* _SOURCE DATA_

□ □ □ □

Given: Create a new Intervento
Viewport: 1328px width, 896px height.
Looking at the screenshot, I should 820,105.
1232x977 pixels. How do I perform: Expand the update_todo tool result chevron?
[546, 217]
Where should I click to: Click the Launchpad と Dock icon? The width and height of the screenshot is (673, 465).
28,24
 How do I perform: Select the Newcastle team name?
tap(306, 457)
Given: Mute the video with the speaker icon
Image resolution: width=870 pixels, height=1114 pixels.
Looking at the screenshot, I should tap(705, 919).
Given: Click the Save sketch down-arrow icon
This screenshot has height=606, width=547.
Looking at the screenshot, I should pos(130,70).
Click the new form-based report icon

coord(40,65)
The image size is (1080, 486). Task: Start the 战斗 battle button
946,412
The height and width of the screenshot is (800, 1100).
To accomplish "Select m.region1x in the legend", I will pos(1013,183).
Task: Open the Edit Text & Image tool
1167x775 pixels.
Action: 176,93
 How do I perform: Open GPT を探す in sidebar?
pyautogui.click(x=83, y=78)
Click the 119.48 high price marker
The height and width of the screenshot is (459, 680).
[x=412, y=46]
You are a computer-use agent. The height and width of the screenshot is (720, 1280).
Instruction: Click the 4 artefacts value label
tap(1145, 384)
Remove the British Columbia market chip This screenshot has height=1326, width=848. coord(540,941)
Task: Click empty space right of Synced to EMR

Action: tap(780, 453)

□ □ □ □

Please reproduce the lines from the line with "This screenshot has height=606, width=547." to the line with "You are a computer-use", both ends included, exactly as they appear above.

* _SOLUTION_
This screenshot has height=606, width=547.
Looking at the screenshot, I should pos(130,70).
Click the new form-based report icon

coord(40,65)
The image size is (1080, 486). Task: Start the 战斗 battle button
946,412
The height and width of the screenshot is (800, 1100).
To accomplish "Select m.region1x in the legend", I will pos(1013,183).
Task: Open the Edit Text & Image tool
1167x775 pixels.
Action: 176,93
 How do I perform: Open GPT を探す in sidebar?
pyautogui.click(x=83, y=78)
Click the 119.48 high price marker
The height and width of the screenshot is (459, 680).
[x=412, y=46]
You are a computer-use agent. The height and width of the screenshot is (720, 1280).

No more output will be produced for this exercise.